22 Nov Let’s hear it for the boys – The Orange vest
If you lived near Cardiff and you were alternative there was only one place you wanted to go on a night out. Down a side alley hid a basement club that was slick with grime and piss leak stains from the men’s toilets. The air was thick with swirls of smoke. The cheap booze of 99p double and a mixer gave you the worst death-like hangovers you would ever experience but it was home for the weird and wonderful. We congregated there in our hordes jumping round to the heavy guitar riffs and loud drum beats safe in our collective outcastness.
It was there that I first met Mike – who DJ’d there. Everyone wanted to be friends with Mike. I had never met someone who was a massive geek but completely owned his status and didn’t suffer with social awkwardness whenever an opposite sex member spoke to him.
Mike’s lust for happiness is contagious. Although he is a friend who means a great deal to me, we don’t hang out a huge amount so whenever we did see each other it was always a pleasure and always fun.
When Mike reached out to me and said he wanted to be part of my ‘Let’s hear it for the Boys’ project I was shocked because I couldn’t fathom he may have a problem in some way. That is the whole point of this project though 1. To get men to talk 2. To prove that no-one is untouchable from life’s sucky lemons.
We met in his cool office for a chat, I forgot to record anything, so this is all from memory and me sending frantic questions to double check my facts but here is Mike’s story.
“A few years back I went to my mate Trev’s house one night. Nothing special or particular happened. It was just another night of a bunch of guys hanging out watching wrestling videos and talking about my impending trip over to America to watch the Royal Rumble.”
Mike is a huge wrestling fan I think that’s why I liked him so much because he reminded me of my brother. The only time my brother and I got on when we were little was when we used to play WWF together, I was usually the Ultimate Warrior and, on very special occasions, Bret The Hitman Hart.
Mike flew to the US had the time of his life came home and faced one of the hardest things anyone can go through. Whilst he was away Trev had taken his own life.
“He was not the guy that would do this. If you lined up a bunch of guys and had to point someone out who may be suicidal, it wasn’t him. He was a life and soul of the party kinda guy”
We didn’t delve into the reasons or logistics of Trev’s suicide; the technicalities don’t matter.
“In the months that followed I lived in a haze and one night whilst mindlessly scrolling online I saw an advert for the London Triathlon and pressed the apply button. Never done a triathlon in my fucking life.”
From an outside perspective, Mike is fit as hell. I have admired – also found it hard to comprehend – his determination to go on this incredible fitness journey. Watching him post about the endless triathlons, marathons and iron-mans was incredible but listening him talk about them and his reasonings it is clear that Mike is in a constant internal struggle.
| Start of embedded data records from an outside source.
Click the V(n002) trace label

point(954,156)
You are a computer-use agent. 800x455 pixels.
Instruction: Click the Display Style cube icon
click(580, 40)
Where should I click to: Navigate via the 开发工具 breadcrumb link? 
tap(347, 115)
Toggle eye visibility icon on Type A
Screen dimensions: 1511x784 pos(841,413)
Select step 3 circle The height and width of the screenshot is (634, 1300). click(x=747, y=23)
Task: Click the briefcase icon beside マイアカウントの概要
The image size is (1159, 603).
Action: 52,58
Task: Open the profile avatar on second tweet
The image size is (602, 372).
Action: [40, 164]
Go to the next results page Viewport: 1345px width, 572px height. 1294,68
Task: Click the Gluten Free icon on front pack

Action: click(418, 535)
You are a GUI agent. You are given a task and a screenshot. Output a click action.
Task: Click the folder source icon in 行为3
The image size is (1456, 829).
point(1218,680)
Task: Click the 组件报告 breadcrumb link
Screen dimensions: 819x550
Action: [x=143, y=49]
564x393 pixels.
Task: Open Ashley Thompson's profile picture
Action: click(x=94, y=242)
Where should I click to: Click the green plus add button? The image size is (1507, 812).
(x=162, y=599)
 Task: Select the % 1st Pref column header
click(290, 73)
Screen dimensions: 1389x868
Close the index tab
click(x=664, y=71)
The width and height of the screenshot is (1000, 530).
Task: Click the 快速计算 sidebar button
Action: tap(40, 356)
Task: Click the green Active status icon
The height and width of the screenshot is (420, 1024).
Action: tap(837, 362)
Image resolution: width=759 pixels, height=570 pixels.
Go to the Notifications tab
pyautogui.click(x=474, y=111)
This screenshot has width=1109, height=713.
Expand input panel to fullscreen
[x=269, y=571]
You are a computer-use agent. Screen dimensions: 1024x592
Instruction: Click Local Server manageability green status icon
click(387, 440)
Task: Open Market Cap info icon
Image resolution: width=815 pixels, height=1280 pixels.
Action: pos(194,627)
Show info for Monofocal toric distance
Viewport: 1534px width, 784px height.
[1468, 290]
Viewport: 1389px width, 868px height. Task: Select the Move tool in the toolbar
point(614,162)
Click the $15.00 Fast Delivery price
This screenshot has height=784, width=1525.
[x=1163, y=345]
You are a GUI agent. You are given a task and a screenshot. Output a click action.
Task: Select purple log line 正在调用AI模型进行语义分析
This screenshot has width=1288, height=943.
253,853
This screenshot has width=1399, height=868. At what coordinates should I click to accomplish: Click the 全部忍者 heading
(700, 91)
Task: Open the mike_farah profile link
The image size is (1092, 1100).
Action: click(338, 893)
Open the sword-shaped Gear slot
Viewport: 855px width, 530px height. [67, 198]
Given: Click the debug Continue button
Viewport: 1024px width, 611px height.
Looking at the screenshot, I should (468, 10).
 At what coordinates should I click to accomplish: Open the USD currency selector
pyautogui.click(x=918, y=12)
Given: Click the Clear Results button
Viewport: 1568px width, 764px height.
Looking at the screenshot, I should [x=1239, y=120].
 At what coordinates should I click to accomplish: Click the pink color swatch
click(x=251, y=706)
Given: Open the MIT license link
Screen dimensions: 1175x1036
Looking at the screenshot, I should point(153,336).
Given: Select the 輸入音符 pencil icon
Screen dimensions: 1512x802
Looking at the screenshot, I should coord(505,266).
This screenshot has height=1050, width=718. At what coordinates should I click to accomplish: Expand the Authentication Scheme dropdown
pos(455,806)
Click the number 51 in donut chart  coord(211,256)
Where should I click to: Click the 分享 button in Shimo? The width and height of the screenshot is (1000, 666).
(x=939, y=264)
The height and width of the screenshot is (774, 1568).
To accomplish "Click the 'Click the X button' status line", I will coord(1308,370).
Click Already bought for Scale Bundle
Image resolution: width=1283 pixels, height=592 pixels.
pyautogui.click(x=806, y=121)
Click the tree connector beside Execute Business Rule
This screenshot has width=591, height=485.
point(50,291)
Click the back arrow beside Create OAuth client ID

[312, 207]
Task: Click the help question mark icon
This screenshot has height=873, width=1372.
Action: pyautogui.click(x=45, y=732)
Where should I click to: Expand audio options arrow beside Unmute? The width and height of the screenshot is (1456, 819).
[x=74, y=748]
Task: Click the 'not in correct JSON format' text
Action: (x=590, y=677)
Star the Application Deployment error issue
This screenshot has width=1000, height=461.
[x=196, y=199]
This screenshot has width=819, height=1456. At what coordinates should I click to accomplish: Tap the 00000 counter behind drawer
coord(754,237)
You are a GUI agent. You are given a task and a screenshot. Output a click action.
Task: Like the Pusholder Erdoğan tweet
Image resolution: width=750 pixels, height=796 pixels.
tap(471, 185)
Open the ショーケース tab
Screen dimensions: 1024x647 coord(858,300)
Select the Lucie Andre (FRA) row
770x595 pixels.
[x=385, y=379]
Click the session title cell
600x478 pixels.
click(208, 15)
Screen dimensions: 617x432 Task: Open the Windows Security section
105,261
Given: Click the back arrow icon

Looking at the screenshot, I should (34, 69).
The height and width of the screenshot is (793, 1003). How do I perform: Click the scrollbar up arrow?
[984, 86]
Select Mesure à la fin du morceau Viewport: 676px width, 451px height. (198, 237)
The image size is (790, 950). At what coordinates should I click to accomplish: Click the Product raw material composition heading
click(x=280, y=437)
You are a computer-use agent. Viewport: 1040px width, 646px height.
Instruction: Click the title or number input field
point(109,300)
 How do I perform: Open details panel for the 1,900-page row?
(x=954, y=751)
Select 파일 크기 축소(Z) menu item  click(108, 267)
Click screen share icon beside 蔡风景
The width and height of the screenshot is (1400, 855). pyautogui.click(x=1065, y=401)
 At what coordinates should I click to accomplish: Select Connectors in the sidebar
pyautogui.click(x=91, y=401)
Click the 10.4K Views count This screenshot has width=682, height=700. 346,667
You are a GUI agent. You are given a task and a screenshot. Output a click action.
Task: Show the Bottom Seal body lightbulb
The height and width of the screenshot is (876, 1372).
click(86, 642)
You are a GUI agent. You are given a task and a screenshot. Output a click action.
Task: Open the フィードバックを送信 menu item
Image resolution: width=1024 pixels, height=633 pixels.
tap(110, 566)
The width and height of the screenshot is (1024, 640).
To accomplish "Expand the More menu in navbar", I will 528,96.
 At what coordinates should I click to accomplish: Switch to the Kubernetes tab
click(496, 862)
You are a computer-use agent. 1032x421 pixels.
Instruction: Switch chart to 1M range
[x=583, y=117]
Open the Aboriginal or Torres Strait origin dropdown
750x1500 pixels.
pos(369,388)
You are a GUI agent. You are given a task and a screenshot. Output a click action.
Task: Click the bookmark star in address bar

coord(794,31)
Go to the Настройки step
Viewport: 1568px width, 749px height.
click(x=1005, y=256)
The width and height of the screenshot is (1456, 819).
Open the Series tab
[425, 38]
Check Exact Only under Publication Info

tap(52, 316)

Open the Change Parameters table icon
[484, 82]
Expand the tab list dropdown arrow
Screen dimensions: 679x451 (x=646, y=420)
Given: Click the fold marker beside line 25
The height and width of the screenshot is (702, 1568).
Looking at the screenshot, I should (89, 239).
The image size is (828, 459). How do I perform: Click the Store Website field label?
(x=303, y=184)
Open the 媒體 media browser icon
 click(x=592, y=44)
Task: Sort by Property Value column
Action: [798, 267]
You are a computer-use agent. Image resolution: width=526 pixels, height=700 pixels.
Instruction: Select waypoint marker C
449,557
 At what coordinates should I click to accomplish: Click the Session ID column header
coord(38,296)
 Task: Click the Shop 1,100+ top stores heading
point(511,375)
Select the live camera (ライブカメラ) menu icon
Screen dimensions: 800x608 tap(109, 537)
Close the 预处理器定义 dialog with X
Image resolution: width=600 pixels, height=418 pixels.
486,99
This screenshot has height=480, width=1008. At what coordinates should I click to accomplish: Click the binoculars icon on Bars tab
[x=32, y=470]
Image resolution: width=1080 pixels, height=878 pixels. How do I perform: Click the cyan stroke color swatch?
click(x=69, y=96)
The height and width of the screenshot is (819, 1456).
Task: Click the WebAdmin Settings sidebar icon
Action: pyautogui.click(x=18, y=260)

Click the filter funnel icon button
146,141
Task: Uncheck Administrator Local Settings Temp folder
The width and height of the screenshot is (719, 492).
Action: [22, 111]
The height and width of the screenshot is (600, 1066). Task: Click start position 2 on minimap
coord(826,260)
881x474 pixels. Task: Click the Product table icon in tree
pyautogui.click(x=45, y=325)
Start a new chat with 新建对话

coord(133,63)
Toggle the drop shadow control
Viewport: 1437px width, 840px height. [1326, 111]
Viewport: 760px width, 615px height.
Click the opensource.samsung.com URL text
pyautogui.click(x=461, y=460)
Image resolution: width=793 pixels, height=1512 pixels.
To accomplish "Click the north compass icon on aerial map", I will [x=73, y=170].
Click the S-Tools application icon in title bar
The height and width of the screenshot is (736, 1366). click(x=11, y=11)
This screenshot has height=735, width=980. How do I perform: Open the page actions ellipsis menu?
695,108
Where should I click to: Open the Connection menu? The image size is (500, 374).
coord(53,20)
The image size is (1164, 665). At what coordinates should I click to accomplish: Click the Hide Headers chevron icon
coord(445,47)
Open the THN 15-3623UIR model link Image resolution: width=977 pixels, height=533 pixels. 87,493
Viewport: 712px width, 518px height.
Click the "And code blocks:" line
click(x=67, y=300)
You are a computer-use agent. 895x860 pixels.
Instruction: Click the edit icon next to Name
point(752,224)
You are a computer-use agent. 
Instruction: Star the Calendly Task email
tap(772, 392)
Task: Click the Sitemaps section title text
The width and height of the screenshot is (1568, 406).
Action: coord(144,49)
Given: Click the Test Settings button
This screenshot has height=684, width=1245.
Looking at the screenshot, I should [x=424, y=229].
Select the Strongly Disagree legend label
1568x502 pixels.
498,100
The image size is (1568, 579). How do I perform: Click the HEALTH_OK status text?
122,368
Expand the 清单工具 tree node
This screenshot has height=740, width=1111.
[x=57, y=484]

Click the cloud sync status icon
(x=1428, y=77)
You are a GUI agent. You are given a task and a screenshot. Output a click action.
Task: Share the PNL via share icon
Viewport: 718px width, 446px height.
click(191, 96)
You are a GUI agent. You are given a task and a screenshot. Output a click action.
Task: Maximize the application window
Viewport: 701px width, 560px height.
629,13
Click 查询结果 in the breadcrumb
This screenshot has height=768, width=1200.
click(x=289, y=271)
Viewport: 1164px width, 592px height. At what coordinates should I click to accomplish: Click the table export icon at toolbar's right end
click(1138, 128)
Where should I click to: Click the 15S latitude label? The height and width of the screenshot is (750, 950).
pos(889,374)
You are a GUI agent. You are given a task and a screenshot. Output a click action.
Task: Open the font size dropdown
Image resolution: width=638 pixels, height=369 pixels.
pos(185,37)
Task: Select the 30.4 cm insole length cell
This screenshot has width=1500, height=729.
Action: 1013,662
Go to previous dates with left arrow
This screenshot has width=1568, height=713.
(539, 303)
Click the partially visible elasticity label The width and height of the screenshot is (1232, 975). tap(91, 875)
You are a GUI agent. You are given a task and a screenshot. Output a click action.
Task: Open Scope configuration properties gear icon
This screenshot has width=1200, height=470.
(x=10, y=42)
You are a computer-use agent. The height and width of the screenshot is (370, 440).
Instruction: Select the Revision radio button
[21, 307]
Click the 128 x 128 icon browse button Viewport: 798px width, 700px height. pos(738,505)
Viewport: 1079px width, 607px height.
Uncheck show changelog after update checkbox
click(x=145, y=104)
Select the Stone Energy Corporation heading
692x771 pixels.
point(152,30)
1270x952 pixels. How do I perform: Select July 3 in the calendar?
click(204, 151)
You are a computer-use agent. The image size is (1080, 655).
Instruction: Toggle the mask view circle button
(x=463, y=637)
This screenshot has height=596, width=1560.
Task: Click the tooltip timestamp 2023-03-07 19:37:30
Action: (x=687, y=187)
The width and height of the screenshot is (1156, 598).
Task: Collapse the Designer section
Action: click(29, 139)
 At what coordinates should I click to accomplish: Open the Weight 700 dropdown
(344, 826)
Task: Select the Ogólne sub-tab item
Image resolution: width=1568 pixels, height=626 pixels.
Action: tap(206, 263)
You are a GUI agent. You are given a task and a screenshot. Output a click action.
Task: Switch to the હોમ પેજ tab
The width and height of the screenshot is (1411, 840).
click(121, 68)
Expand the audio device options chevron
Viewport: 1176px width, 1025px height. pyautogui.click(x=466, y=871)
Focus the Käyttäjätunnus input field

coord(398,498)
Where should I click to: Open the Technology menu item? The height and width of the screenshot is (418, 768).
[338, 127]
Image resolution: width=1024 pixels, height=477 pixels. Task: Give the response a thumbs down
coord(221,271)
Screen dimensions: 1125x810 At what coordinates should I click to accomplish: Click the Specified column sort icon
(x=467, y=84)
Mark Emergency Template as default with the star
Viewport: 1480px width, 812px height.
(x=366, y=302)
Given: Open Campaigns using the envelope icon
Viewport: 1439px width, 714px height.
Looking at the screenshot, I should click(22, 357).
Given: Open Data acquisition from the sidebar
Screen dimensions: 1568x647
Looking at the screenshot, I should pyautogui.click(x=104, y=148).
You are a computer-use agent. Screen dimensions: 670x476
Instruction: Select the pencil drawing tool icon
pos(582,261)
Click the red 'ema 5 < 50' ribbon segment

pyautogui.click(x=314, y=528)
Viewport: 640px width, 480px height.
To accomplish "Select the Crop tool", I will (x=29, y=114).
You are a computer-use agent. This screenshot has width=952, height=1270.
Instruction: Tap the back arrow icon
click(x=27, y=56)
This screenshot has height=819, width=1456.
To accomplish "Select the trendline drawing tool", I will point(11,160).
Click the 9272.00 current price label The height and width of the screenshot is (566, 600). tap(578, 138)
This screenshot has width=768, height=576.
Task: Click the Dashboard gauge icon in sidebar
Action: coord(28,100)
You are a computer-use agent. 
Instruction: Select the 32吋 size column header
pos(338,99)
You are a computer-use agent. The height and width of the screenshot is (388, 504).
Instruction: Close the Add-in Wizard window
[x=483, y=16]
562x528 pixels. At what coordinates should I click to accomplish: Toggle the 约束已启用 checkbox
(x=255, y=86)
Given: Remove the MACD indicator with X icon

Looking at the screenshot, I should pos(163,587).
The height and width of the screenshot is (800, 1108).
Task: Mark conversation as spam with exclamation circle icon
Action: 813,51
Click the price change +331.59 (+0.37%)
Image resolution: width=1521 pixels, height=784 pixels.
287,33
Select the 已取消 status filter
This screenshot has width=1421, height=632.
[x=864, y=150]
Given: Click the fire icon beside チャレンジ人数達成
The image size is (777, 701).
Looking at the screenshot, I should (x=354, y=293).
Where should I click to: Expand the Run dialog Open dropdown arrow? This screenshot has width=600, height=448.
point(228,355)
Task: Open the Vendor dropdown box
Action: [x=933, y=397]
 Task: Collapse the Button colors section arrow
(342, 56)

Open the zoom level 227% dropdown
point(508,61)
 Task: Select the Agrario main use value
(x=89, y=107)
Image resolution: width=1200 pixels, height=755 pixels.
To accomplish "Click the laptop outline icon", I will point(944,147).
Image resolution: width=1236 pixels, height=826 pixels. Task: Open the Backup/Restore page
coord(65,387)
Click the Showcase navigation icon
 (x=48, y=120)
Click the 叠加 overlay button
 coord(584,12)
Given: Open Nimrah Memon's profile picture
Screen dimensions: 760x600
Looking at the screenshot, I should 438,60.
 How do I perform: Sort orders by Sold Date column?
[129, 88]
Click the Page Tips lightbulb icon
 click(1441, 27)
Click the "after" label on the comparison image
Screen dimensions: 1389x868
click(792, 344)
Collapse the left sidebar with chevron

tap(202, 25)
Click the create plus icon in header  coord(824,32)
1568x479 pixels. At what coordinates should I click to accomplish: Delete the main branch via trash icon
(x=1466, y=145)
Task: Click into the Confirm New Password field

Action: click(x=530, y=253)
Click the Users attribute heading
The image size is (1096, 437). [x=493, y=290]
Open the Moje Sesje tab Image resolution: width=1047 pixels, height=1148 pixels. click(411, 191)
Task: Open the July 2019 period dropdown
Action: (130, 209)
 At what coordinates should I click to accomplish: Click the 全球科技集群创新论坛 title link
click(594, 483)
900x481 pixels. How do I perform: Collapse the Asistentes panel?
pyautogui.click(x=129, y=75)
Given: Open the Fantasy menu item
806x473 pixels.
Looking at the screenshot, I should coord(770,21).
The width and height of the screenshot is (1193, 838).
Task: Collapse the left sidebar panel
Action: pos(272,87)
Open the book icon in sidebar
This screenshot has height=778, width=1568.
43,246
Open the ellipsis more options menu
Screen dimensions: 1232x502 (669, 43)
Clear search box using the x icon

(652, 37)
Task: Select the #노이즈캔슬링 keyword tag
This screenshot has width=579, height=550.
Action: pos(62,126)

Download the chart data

“It has been interesting to meet the elite competitors kitted up in the expensive gear, mocking the people that don’t have the right shit and giving themselves ridiculous goals just to look good in front of their other rich friends. These guys are racing to look good I am racing because I want to push myself. I take pride in looking like an absolute clown when I race. I wear the loudest clothes I possibly can – bright pink socks, clashing shorts and my day glow orange vest.”
This vest holds such significance. It is emblazoned with ‘Campaign against living miserably, CALM’. A vest for mental health. A vest that shows the reason Mike does this. It’s the vest that you wear when you are a member of a club you really don’t want to be in.
“I don’t care if I come first or last in any race I do. I set myself a goal of a time I would like to complete it in and if I hit that, great but if I don’t, I don’t but I’m not going to stop until I finish.”
I silently hear, ‘because I don’t want to let Trev down’. Through the whole chat it is so abundantly clear that from the first initial race and everything he has done since it’s all for his desperately missed friend. To raise money for him, to keep him alive and to show him how much he meant to him. He completes the races for Trev and for anyone else that may be feeling like Trev.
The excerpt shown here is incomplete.